Monday, 13 September 2010

Bloody Brighton

There are 15 people in the bus queue, including a man wearing ridiculous trousers. No one is surprised. Welcome to Brighton.

I have worn some ridiculous trousers in my time, sometimes more by accident than by design; other times, as with these jeans, I have no excuse.

This guy’s are a harlequin check. Combined with his tight black hoodie it might be the uniform of some go-ahead bakers. It might not be his fault.

I live on a council estate at the edge of what we are now supposed to call a city. Around the time of the world cup the local boys hung the flag of St George from every lamppost. The self-styled City council took them down again. Shinning up lampposts is a health and safety risk. I’m past surprise at this sort of red-rag-to-a-bull approach to public safety. The next day more flags are bought, more lampposts shinned or stepladdered.

I return from holiday to find every local lamppost – except ours – braying for England. I hope I’m not suspected of taking England’s glory down. Julie next door tells me it blew down and there are plans to replace it.

Christine wants to know my feelings about the flags and I express my approval. “Spoken like a true born Englishman,” she grins and pumps my hand. She’s pissed. Christine has never had a job. Her front door is open all summer long.

She is “not being funny”, but apparently its all down to the fact that some “Paki” family complained, although “they’re allowed to celebrate whatever they want.”

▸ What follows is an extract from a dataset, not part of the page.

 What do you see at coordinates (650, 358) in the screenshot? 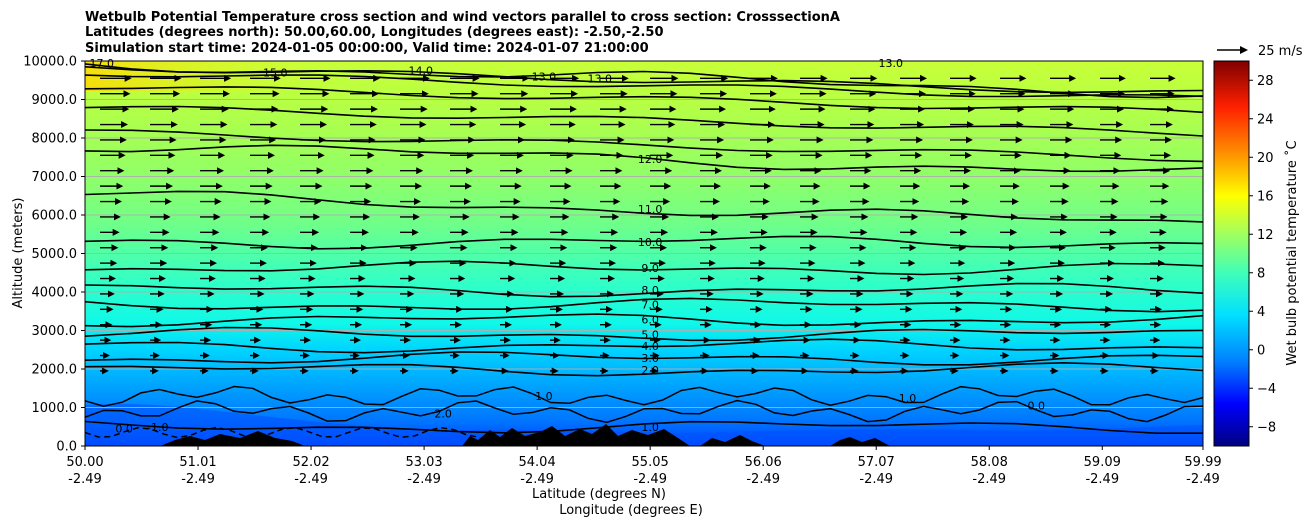
I see `contour-label: 3.0` at bounding box center [650, 358].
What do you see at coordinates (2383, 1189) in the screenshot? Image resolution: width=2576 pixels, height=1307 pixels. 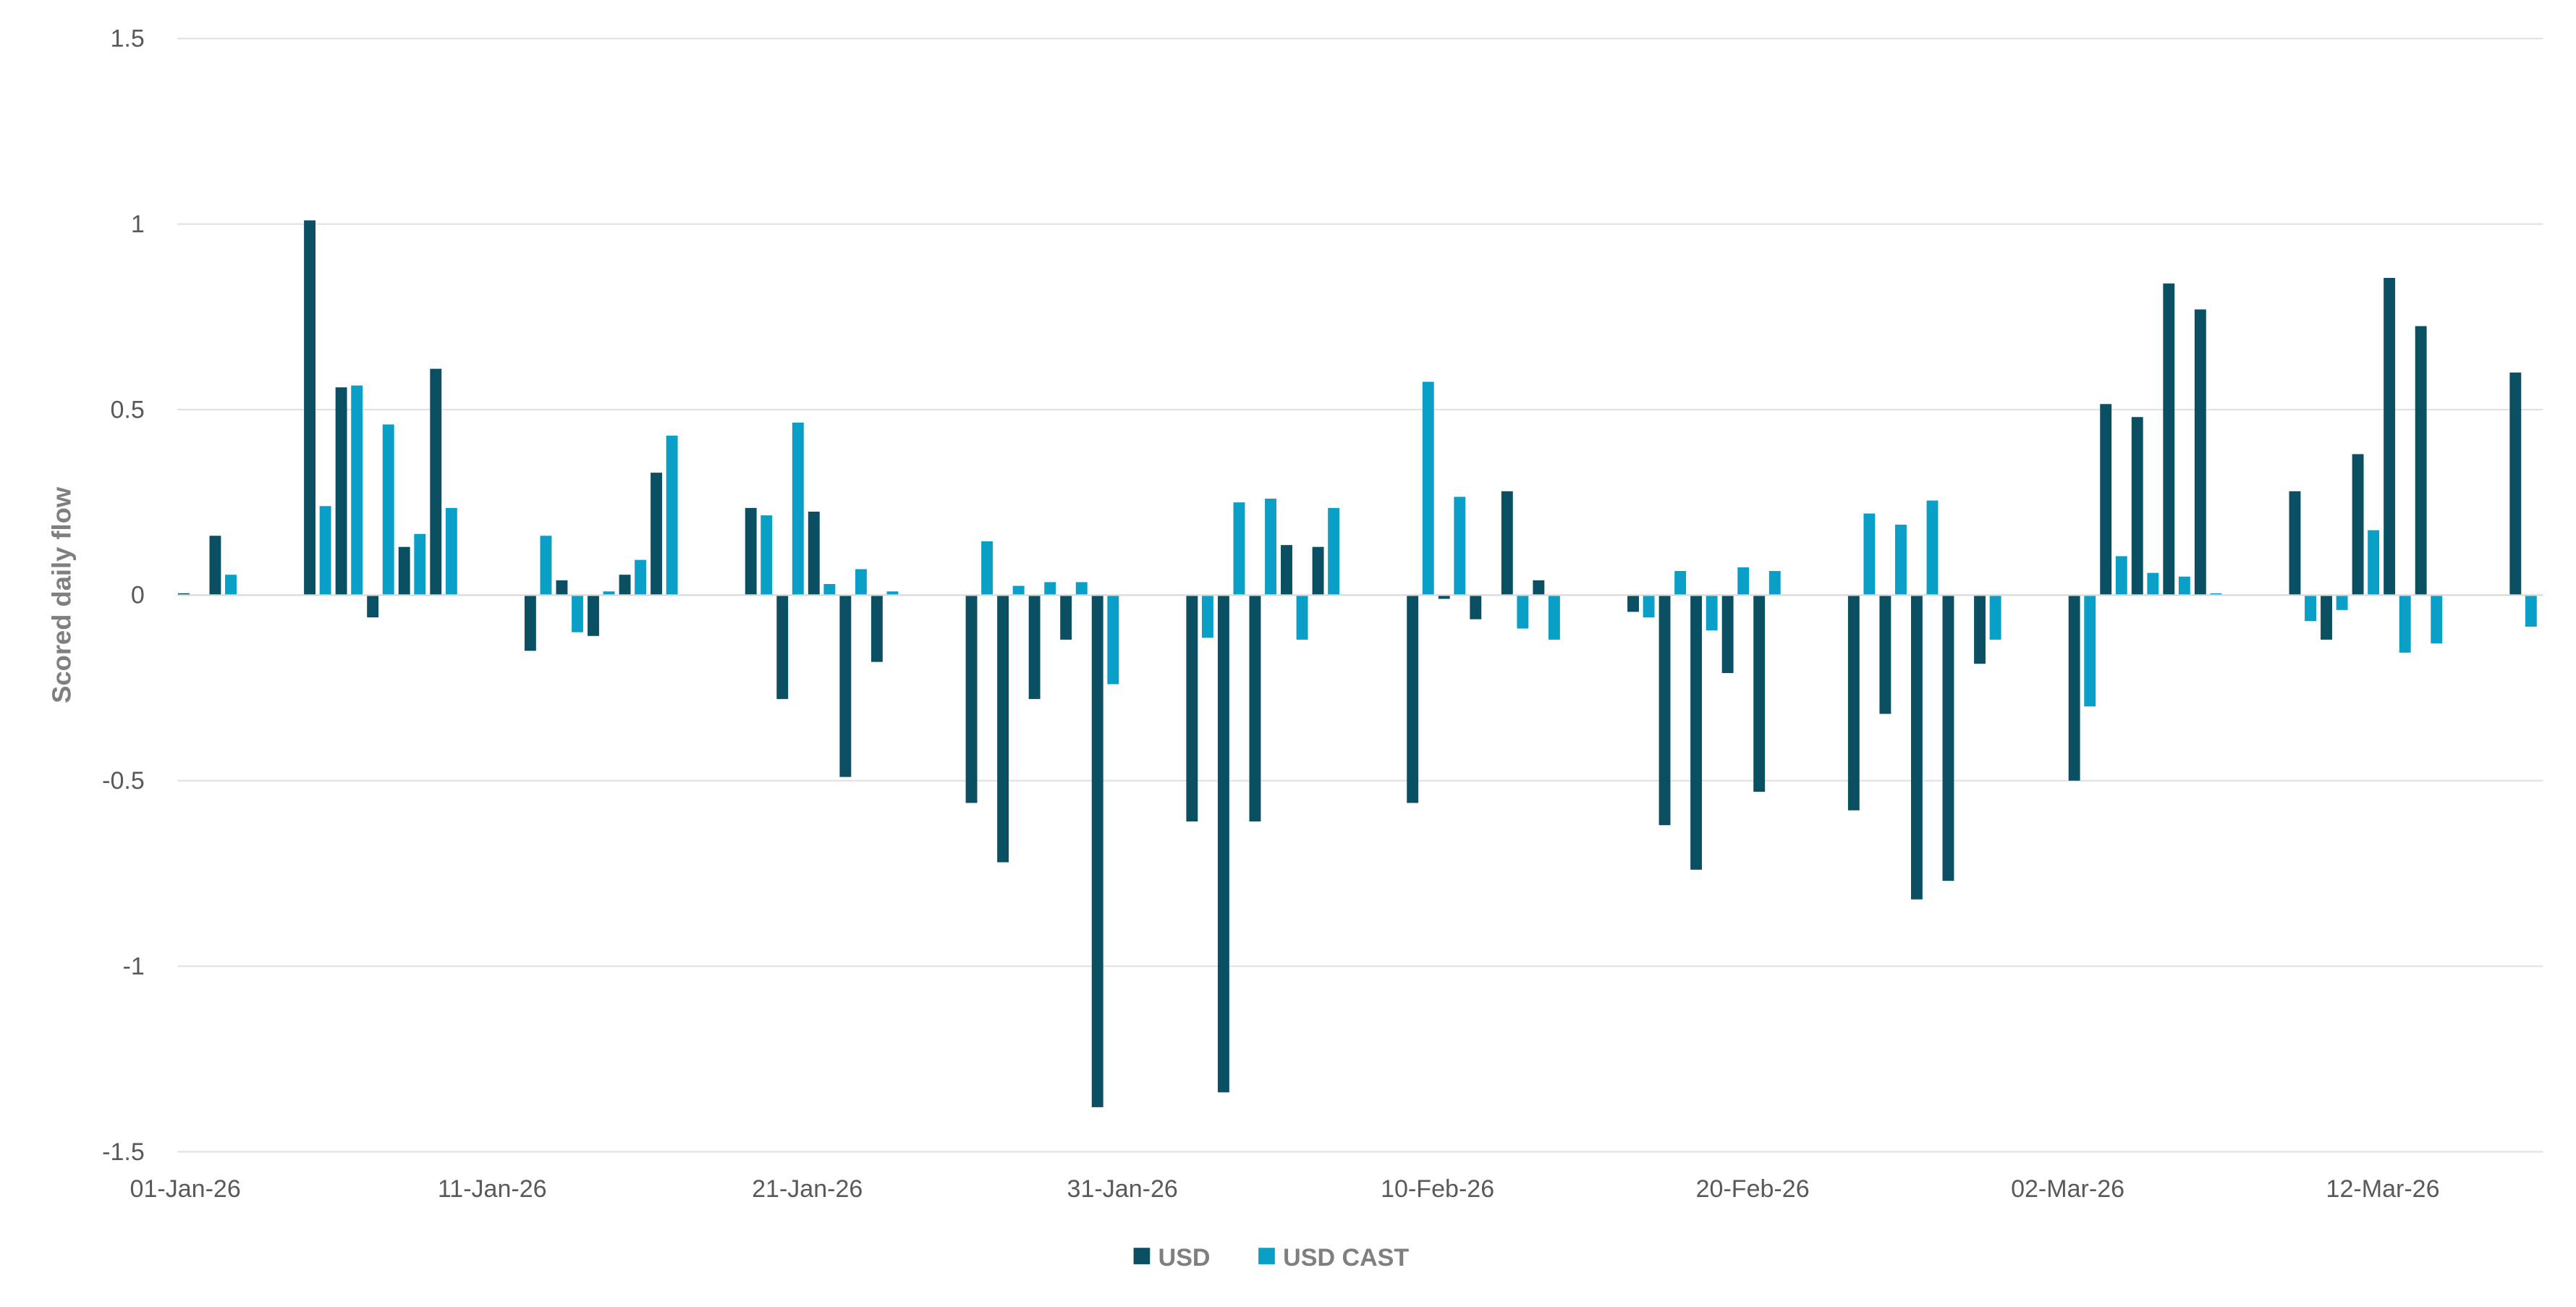 I see `x-tick-label: 12-Mar-26` at bounding box center [2383, 1189].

I try to tell her she’s got the wrong end of the stick, but it’s futile. This stick has two wrong ends.

 The council then become rather lax on health and safety and leave the flags alone, at least until the Germans knock us out the tournament and they begin the slow decline into tattered hopes.

 Christine is right about one thing, though – it’s not funny. Earlier this year a Bengali family had their window smashed by young men. Their children go to school with mine, play with mine. They have to live in a street where other people smash their windows.

I have taken to wearing an England t-shirt. It’s not the flag of St George or the 3 lions of national disappointment. It shows a red rose: the flower of Lancaster or New Labour – English history or more hopes dashed? I prefer to think of it as Blake’s rose, an invisible worm gnawing its heart out.